### Records provided
* start *
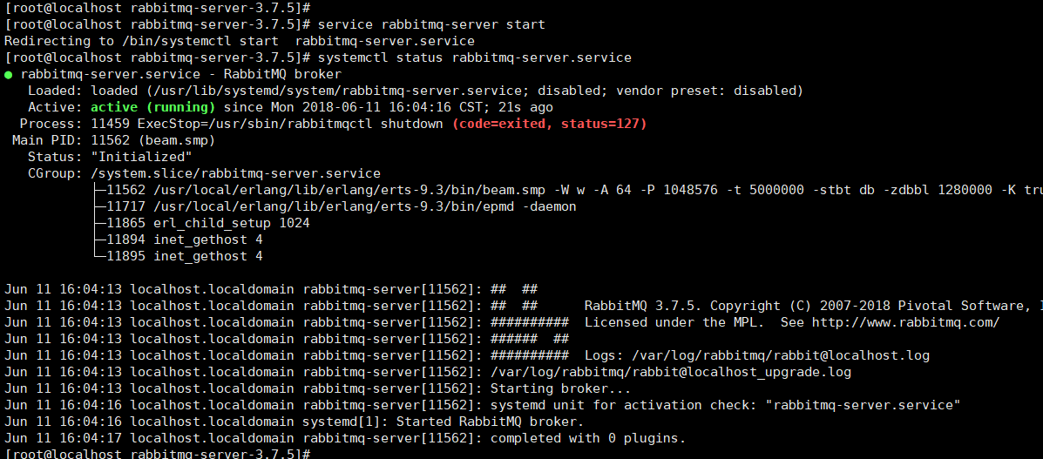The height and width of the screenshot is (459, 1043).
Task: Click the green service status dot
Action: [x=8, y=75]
* end *
* start *
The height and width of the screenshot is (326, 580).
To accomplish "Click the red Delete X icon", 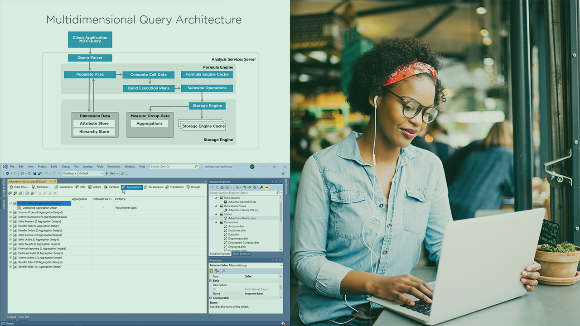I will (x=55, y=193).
* end *
* start *
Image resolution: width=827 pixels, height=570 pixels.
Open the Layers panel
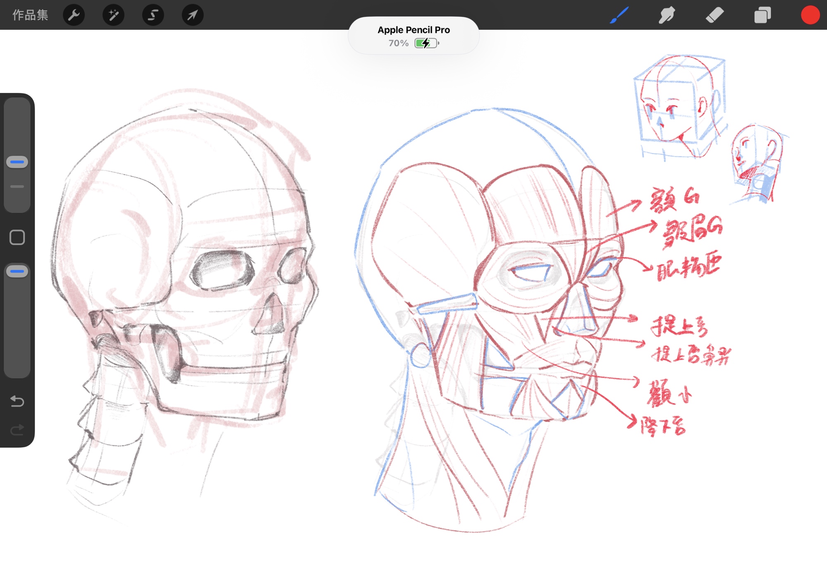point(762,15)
* end *
### Task description
Rewrite the entries from the line containing "Image resolution: width=827" through the line containing "point(762,15)", swapping "Layers" for "Properties" and changing nothing else. Leave the pictures out.

### Correct response
Image resolution: width=827 pixels, height=570 pixels.
Open the Properties panel
point(762,15)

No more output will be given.